__GOAL__.
List every line in the listing below that contains the word "dimensions", reproducing each such line in full.

__LISTED RECORDS__.
- - - - - - -
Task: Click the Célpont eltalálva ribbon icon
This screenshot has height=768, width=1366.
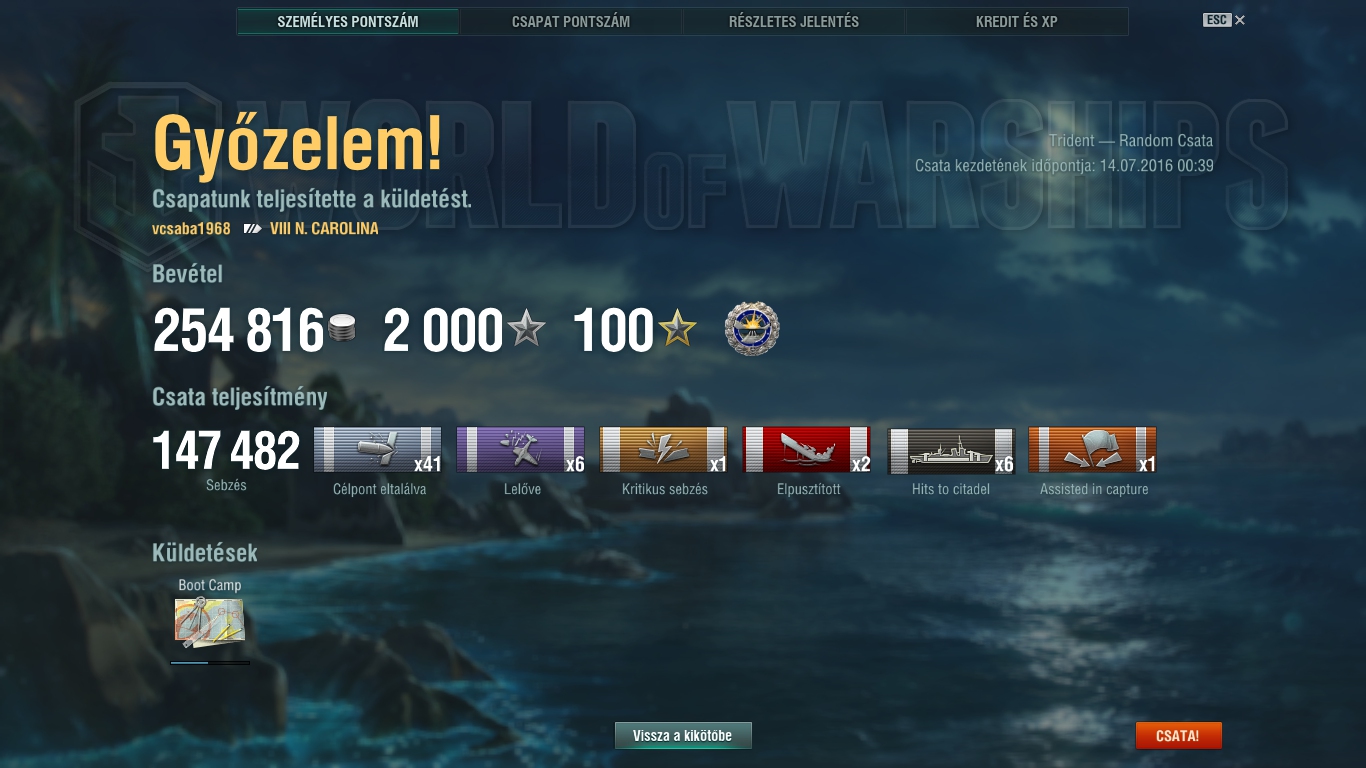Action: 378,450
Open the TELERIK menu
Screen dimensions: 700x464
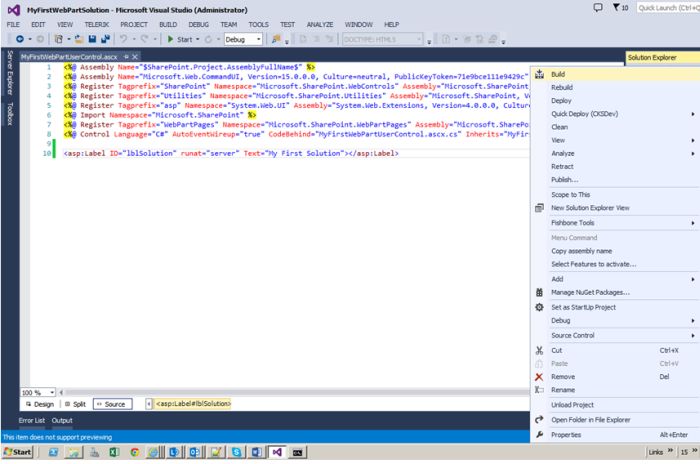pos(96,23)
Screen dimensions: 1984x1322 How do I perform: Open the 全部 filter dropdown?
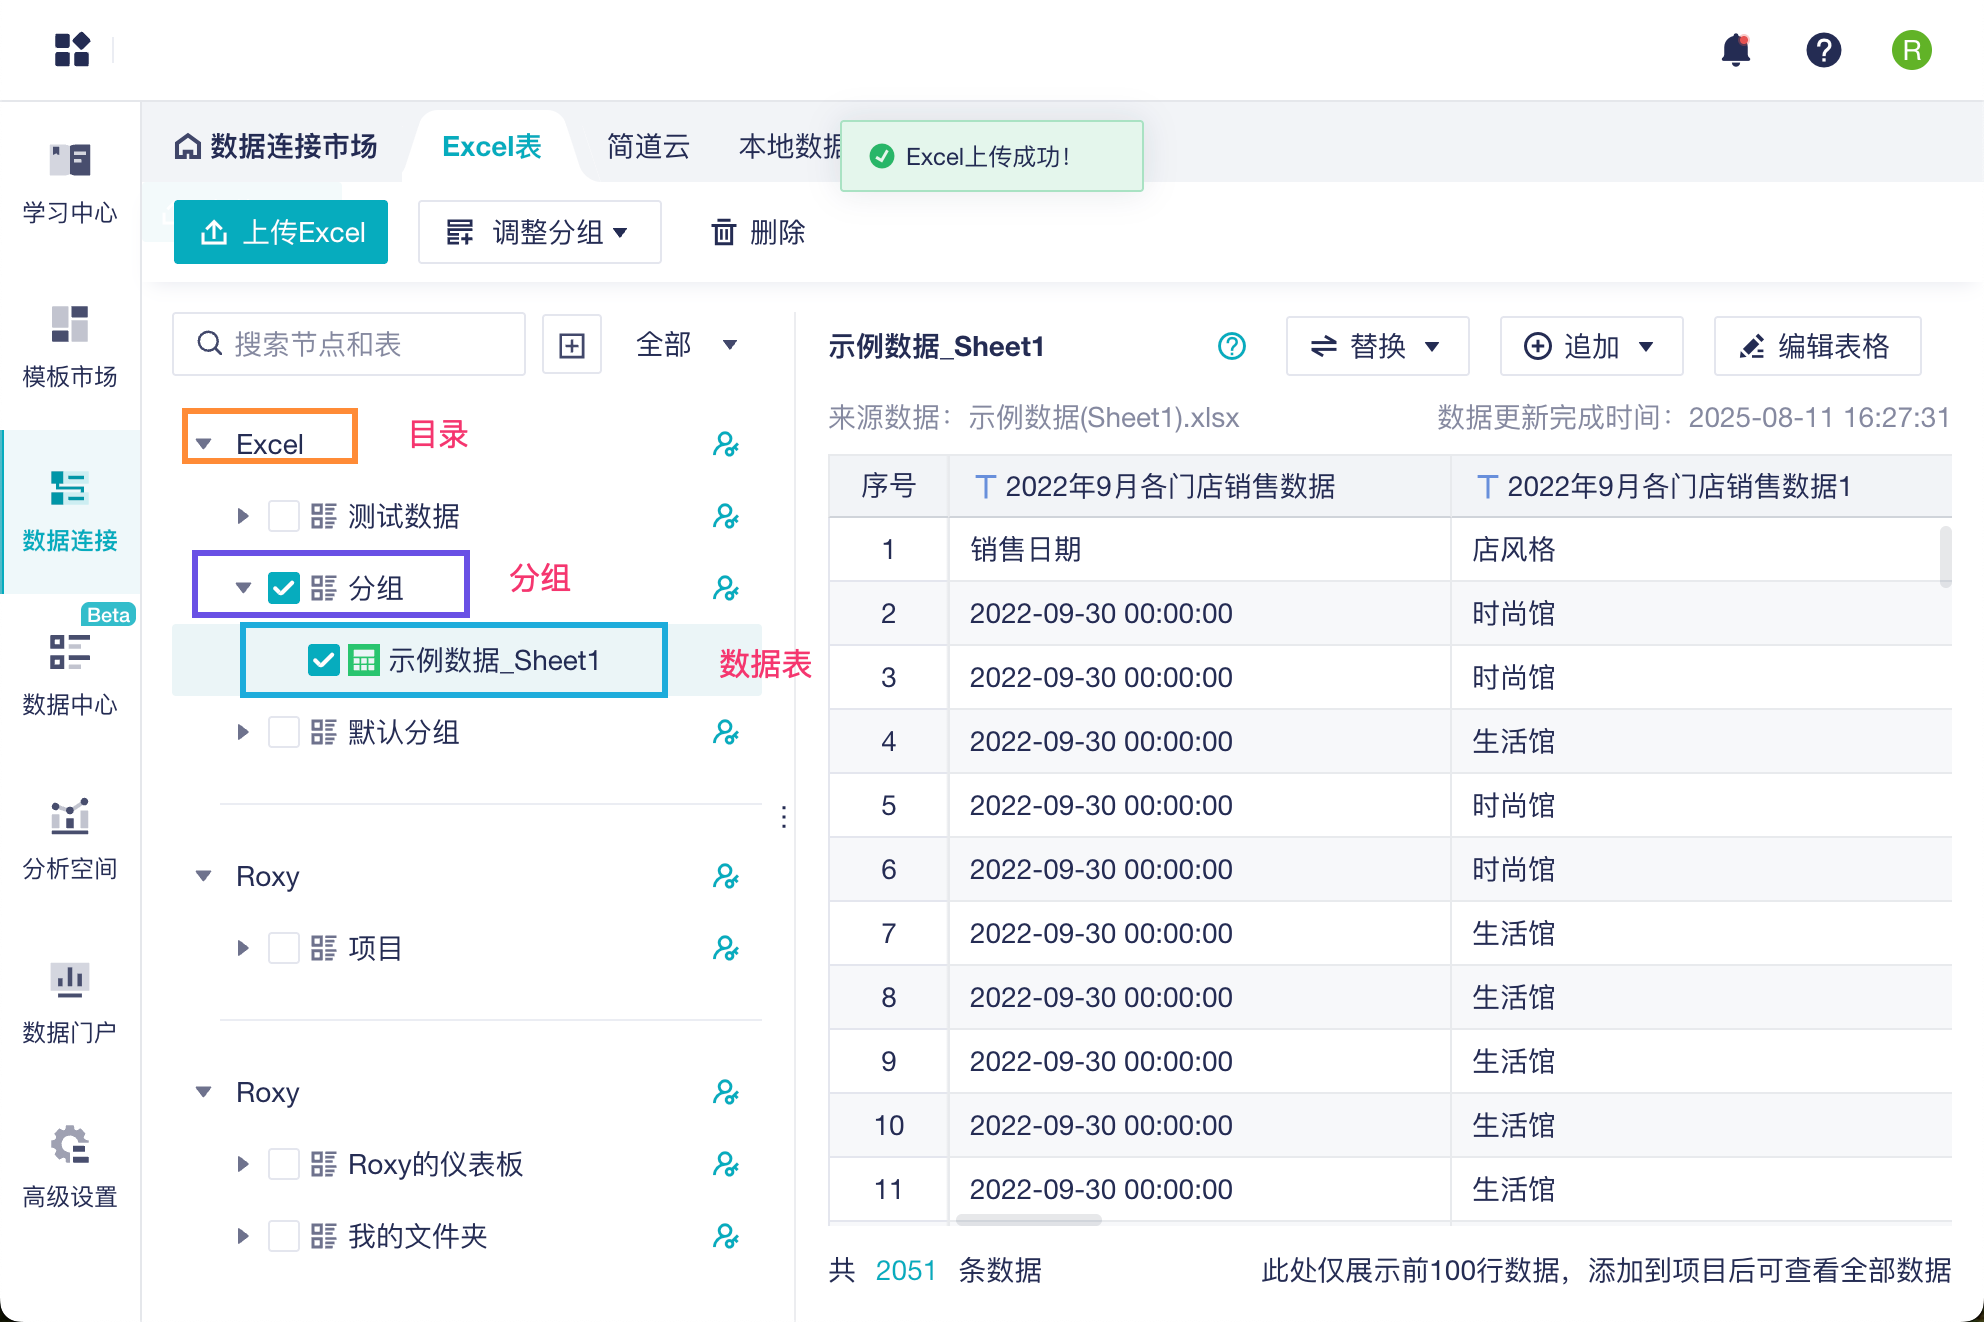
- - - - - - -
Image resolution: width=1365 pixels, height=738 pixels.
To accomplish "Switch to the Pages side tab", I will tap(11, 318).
- - - - - - -
__RESPONSE TO THIS TASK__.
Screen dimensions: 700x464
Screen dimensions: 1984x1322 How do I perform: Open the 全部 filter dropdown?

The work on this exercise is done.